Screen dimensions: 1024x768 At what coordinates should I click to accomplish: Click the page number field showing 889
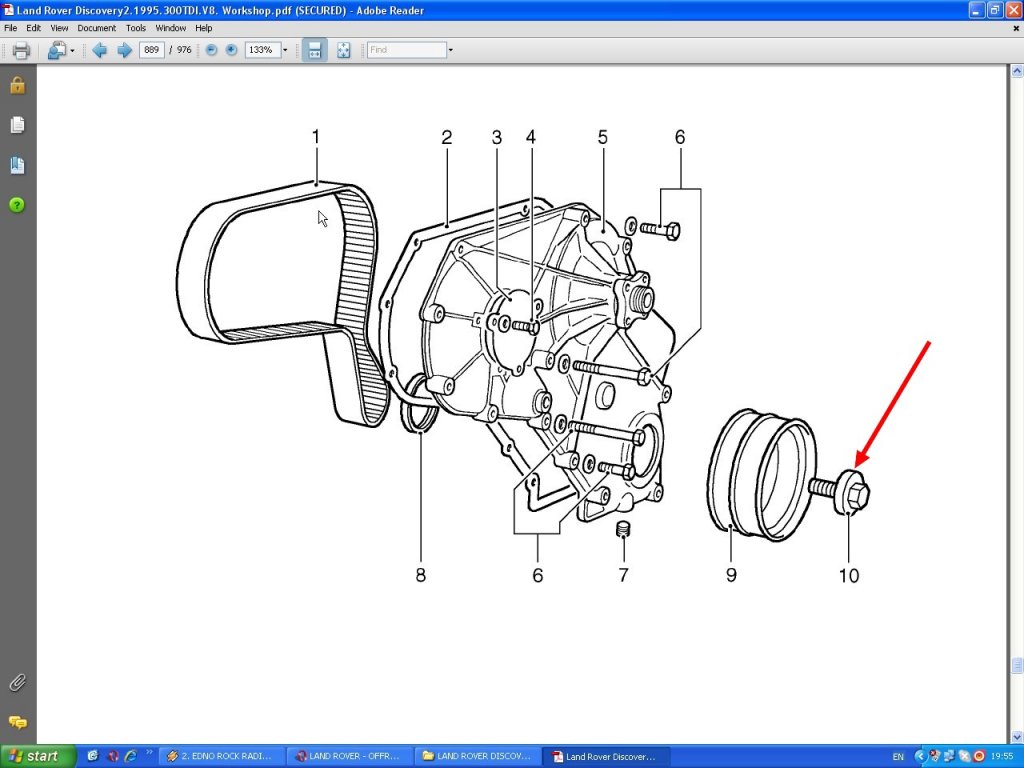point(152,50)
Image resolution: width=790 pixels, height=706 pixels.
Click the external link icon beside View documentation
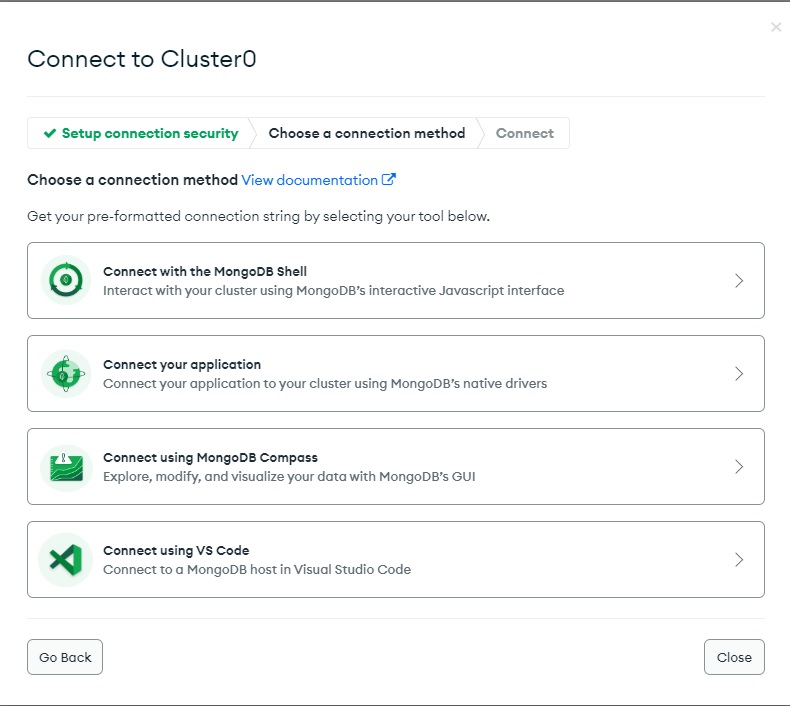389,180
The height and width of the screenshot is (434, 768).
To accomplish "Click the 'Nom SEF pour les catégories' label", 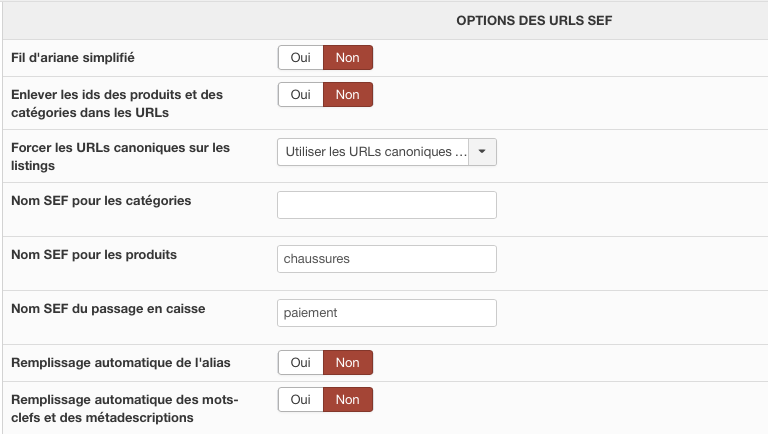I will pyautogui.click(x=101, y=201).
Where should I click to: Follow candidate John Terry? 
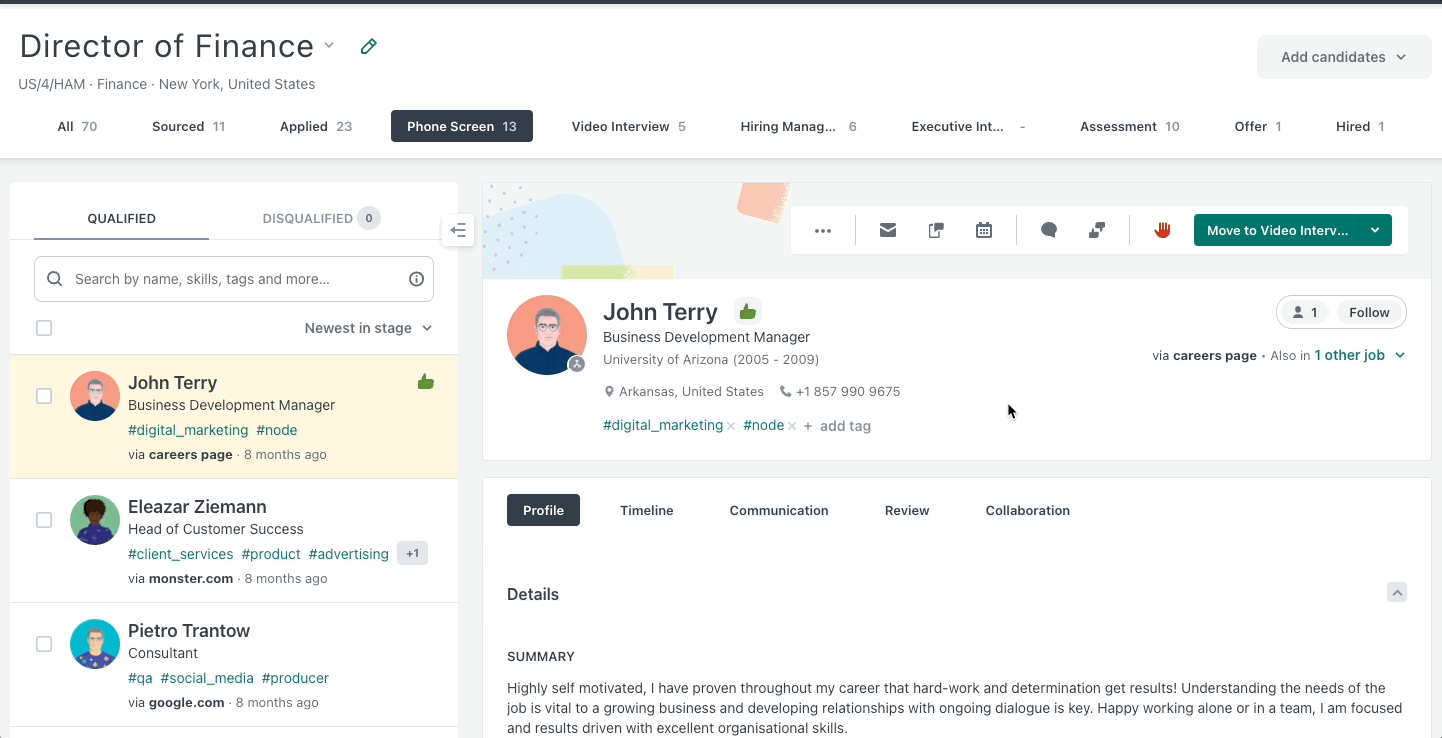pos(1368,311)
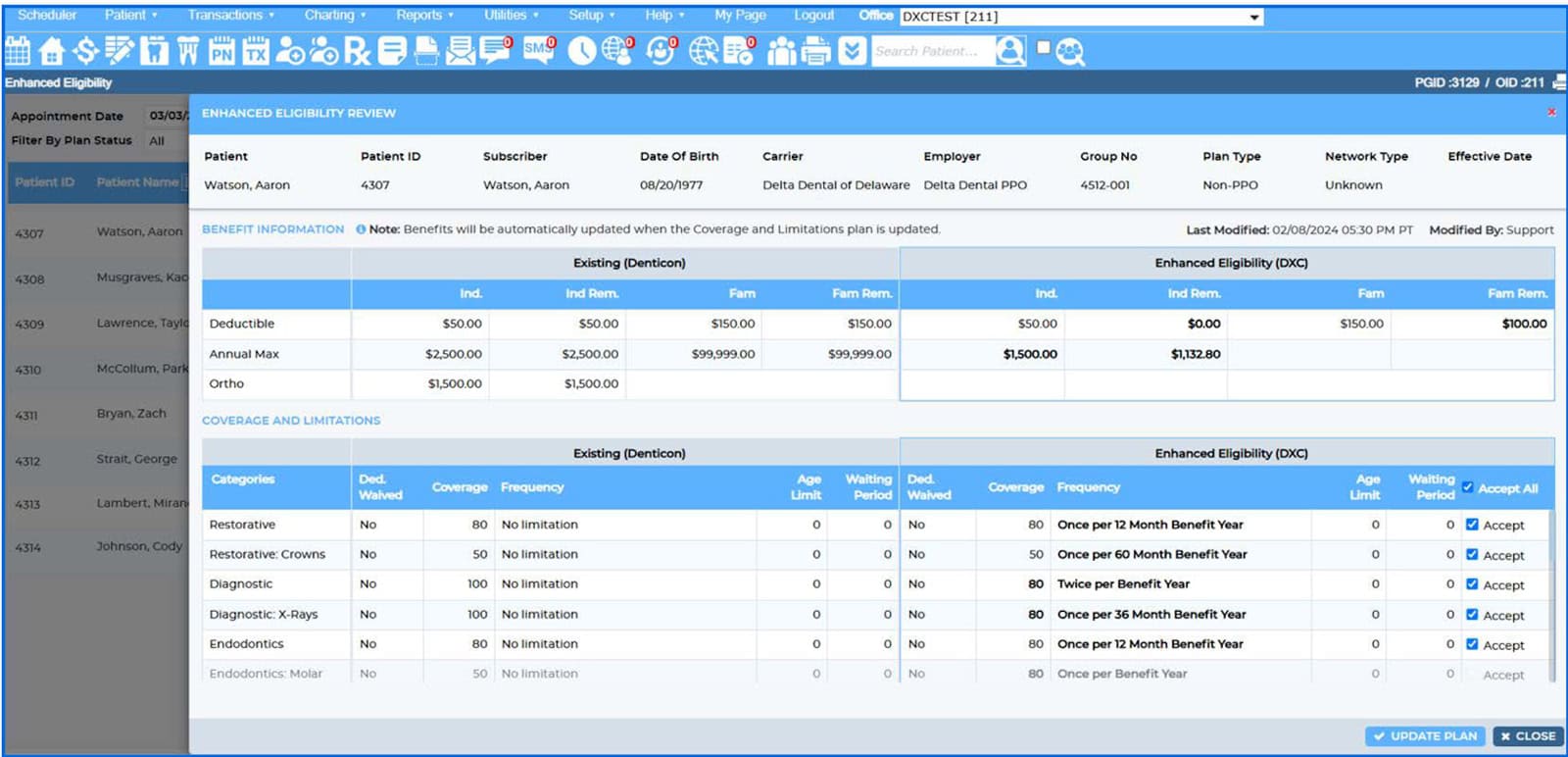Uncheck Accept for Diagnostic: X-Rays row

1472,615
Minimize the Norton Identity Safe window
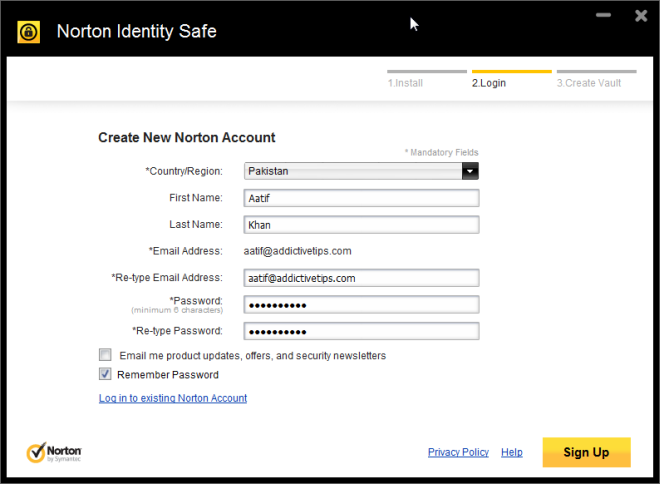 [x=603, y=16]
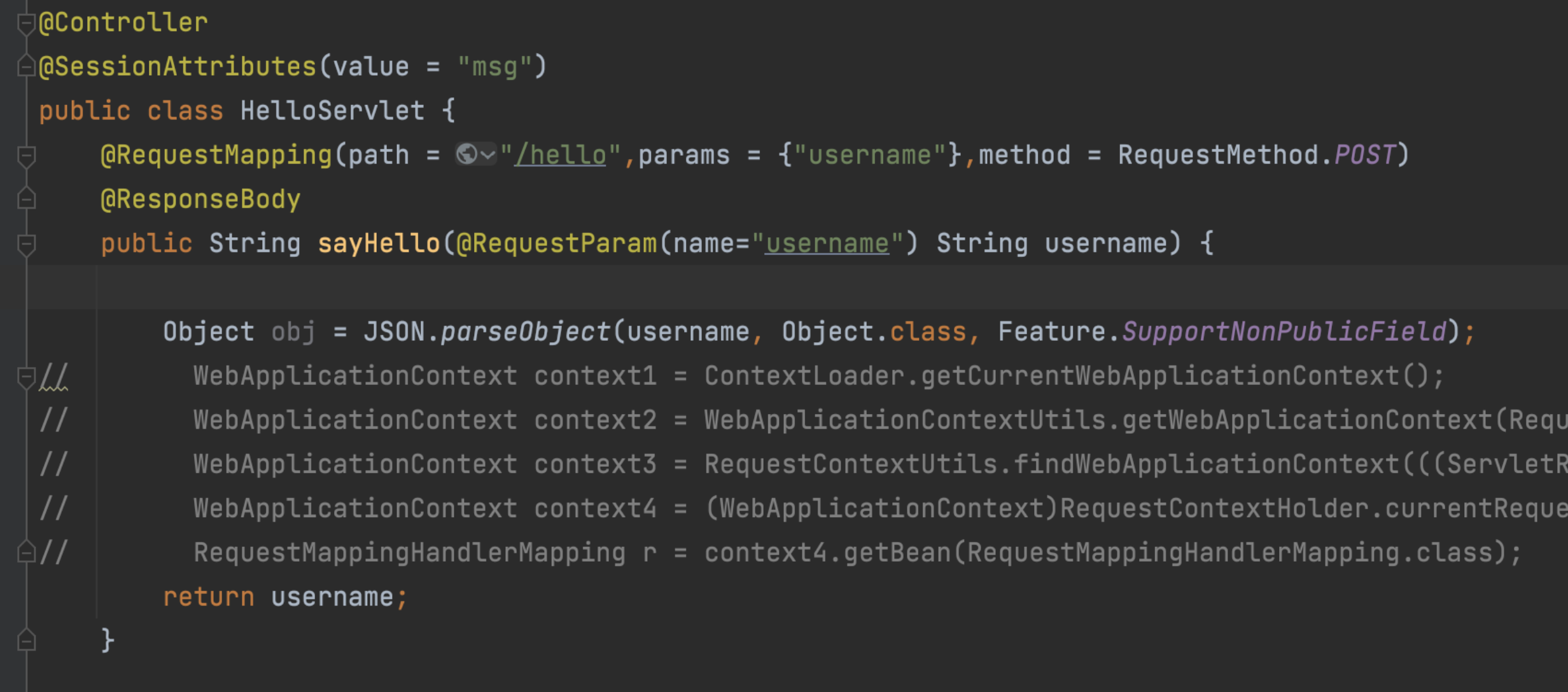Collapse fold marker at @RequestMapping annotation
Viewport: 1568px width, 692px height.
pyautogui.click(x=26, y=155)
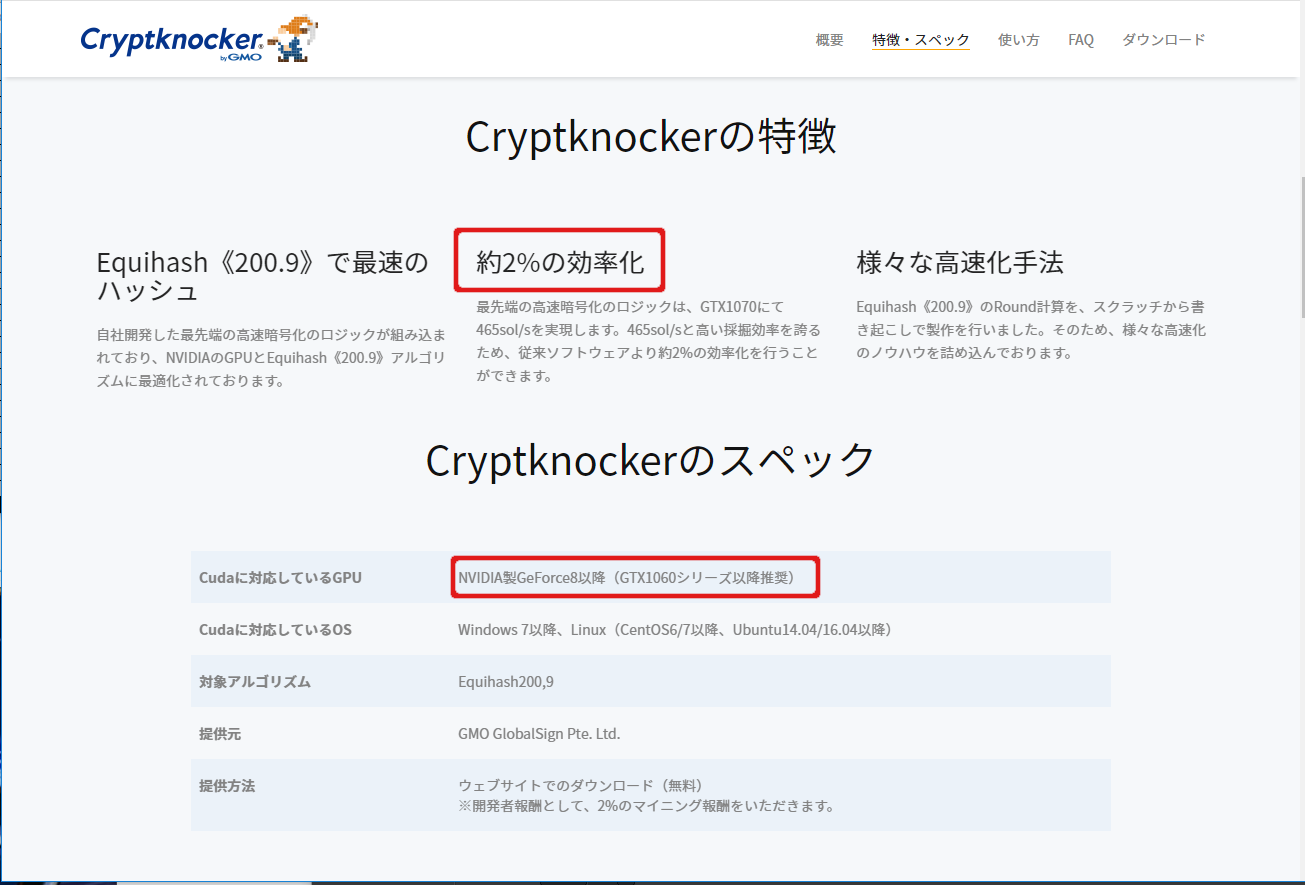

• • • • • • •

» What is being asked: Reproduce, word for word, every line from the one that contains "Where should I" to the end of the data, including both ends; omit all pictures.

» Output of the exercise:
Where should I click to: Follow candidate John Terry? 
pos(1368,311)
Uncheck Accept for Diagnostic: X-Rays row

1472,615
Minimize the Norton Identity Safe window
 [x=603, y=16]
Collapse fold marker at @RequestMapping annotation
Viewport: 1568px width, 692px height.
pyautogui.click(x=26, y=155)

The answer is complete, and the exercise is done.